Avvo has a First Amendment right to use a lawyer’s publically-available information to generate advertising revenue for itself, the district court for the Northern District of Illinois held on September 12.
As we’ve explained before, Avvo’s business model works like this:
- Avvo creates “profile pages” of individual lawyers using publically-available data;
- then, Avvo collects a fee from lawyers to allow them to put ads for their practices on the profile pages of lawyers who don’t pay the fee — and the lawyer profiles where the paid ads appear are those of head-to-head competitors;
- then, if you are the target of this shake-down tactic, you can pay a fee to keep Avvo from putting ads for your competitors on your profile page.
Nice, right?
“Non-commercial” speech
And it’s all protected by strict constitutional scrutiny as non-commercial free speech, said the district court, in dismissing the putative class action of an Illinois lawyer who said that Avvo’s gambit violated state law by using his identity for commercial purposes without his permission.
In granting Avvo’s motion to dismiss, the district court said that
[T]o hold otherwise would lead to the unintended result that any entity that publishes truthful newsworthy information about individuals such as teachers, directors and other professionals, such as a newspaper or yellow page directory, would risk civil liability simply because it generated revenue from advertisements placed by others in the same field.
The court viewed the Avvo site as a mere directory, and analogized it to Sports Illustrated magazine: just like the magazine has editorial content plus ads, the Avvo site has non-commercial speech consisting of the lawyer profiles — plus ads. The court reasoned that just as ads do not convert the entire magazine into commercial speech, Avvo’s ads do not “turn the entire attorney directory into commercial speech.”
Money train
So the Avvo juggernaut rolls on. In August, reports Bob Ambrogi’s Law Sites, “a California lawyer dropped his putative class action against Avvo after Avvo brought a motion to strike the complaint under California’s anti-SLAPP law.” Avvo has also successfully torpedoed a 2007 federal class action complaint in Washington and a suit filed in Florida that was later transferred to Washington.
Ambrogi quotes Avvo’s chief legal officer on the company’s win: “This is further validation that publishers like Avvo needn’t obtain the consent of their subjects prior to exercising their First Amendment rights,” said Josh King.
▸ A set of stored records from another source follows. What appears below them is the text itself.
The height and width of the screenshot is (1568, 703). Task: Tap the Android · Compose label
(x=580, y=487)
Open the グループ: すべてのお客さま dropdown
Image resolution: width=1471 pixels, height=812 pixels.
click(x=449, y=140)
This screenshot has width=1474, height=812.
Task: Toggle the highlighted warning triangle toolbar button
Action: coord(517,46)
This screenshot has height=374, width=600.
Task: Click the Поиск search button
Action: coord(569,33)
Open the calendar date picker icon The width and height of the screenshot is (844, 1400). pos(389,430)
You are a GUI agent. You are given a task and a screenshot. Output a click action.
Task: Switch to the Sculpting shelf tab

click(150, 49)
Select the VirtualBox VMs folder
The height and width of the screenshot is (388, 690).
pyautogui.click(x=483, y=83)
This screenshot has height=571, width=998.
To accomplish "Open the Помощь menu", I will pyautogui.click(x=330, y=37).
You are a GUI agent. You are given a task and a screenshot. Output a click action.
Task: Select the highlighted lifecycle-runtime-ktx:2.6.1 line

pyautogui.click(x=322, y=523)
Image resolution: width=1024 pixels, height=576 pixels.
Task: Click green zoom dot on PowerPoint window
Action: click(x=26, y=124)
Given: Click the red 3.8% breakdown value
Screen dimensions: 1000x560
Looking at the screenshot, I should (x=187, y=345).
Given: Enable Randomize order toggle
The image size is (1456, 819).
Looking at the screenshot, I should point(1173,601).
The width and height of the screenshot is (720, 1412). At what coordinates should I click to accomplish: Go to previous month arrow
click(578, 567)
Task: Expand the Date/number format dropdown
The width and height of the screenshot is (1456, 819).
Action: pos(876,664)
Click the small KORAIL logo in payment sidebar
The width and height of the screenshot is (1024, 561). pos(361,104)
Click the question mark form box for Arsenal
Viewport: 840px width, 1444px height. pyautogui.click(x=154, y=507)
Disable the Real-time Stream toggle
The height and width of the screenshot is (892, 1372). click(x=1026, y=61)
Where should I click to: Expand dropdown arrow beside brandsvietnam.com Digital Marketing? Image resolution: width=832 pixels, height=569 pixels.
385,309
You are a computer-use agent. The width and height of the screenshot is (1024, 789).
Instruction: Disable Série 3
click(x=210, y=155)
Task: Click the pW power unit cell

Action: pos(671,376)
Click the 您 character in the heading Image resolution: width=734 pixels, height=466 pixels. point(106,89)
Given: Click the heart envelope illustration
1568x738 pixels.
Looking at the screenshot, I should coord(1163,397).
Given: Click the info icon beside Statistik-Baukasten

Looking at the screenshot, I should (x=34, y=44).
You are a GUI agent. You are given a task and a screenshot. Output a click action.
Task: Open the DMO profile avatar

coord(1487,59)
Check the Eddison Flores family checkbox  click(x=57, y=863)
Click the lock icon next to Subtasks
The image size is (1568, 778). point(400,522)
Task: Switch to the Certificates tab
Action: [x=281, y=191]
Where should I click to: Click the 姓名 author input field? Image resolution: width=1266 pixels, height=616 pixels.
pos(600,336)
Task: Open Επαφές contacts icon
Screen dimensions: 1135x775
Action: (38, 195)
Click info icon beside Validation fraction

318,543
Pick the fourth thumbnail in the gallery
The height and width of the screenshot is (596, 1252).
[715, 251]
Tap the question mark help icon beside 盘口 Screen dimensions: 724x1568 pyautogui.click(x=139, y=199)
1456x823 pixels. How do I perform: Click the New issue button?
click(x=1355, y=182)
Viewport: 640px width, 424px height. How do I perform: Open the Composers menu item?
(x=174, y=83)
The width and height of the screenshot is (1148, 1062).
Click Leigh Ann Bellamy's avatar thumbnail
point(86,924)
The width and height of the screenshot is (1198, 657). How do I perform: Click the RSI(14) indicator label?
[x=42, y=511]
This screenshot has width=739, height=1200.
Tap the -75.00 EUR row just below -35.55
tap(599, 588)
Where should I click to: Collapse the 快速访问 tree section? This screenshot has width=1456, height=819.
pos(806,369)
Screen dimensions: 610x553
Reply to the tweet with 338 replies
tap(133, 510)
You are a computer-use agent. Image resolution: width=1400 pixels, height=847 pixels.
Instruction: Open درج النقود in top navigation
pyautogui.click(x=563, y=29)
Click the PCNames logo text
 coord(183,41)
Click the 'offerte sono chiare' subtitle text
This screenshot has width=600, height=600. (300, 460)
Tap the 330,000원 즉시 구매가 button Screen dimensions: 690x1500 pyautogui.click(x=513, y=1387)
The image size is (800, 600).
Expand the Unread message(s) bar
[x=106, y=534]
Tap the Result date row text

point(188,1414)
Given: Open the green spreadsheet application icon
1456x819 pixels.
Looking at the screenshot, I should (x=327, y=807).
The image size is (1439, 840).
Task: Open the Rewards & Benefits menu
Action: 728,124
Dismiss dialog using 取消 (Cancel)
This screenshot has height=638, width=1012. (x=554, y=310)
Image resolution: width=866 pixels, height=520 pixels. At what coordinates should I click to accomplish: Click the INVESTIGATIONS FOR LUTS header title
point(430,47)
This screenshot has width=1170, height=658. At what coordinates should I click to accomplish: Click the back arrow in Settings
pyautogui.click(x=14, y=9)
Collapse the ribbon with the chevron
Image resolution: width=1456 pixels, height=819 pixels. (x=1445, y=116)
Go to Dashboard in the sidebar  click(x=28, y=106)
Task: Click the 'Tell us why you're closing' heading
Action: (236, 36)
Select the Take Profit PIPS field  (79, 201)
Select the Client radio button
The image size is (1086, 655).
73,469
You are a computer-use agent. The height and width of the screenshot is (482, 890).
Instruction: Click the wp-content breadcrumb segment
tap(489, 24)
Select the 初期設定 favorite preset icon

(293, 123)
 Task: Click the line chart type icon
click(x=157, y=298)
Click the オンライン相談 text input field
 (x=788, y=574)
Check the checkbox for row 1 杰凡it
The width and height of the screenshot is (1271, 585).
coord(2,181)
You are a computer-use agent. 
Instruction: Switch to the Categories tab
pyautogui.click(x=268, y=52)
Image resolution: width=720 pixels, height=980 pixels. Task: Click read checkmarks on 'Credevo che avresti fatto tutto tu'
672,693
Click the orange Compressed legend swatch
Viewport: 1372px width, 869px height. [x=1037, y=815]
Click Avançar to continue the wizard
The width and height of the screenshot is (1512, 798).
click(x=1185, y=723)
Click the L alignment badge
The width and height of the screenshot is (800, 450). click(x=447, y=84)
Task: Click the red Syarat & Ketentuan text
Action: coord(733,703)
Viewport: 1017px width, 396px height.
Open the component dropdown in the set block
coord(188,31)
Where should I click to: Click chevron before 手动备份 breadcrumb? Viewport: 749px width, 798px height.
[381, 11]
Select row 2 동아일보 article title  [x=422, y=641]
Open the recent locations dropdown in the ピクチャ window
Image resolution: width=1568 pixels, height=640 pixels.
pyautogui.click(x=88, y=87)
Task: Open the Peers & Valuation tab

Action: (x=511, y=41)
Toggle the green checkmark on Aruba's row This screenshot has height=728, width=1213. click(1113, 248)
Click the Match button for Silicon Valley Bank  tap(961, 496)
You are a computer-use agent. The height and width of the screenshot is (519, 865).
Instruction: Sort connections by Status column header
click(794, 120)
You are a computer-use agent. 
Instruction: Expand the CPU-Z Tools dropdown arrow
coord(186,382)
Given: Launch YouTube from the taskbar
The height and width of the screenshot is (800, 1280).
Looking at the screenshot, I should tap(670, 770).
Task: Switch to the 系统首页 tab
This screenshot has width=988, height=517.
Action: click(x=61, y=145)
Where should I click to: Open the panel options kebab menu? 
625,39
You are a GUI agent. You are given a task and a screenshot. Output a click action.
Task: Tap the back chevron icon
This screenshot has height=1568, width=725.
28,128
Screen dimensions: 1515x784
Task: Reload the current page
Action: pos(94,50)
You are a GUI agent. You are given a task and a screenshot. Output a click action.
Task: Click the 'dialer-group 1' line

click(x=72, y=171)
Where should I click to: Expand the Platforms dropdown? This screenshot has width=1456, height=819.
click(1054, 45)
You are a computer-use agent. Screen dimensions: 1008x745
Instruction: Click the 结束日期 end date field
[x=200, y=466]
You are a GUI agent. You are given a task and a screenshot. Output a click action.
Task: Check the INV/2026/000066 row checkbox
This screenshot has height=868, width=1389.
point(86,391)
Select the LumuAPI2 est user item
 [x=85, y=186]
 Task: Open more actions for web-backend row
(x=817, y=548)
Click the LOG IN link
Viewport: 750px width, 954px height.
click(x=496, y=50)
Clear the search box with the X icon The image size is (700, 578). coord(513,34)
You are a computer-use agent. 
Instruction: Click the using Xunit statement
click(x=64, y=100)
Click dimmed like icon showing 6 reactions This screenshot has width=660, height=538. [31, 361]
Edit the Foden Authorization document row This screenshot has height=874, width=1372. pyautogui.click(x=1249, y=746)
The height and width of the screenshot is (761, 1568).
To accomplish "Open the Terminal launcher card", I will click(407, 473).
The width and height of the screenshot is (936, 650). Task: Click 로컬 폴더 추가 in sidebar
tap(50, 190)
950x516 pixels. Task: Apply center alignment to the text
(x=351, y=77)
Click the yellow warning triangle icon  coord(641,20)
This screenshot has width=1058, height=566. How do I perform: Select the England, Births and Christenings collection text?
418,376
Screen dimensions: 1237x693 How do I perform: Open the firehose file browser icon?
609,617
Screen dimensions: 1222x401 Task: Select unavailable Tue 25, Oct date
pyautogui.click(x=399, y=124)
As I reported in February, Avvo has taken my Ohio bar information, found a picture of me (though it is a gorgeous one, I must say), and put up my profile, all without my permission. And there are still four ads for other lawyers on my profile page– so Avvo continues to use my data to make money for itself. No phone book or lawyer directory that I know of has Avvo’s rapacious business model. But as long as courts continue to see Avvo as a mere phone book — or worse, a magazine — it will continue to expand its empire at the expense of lawyers who won’t play along.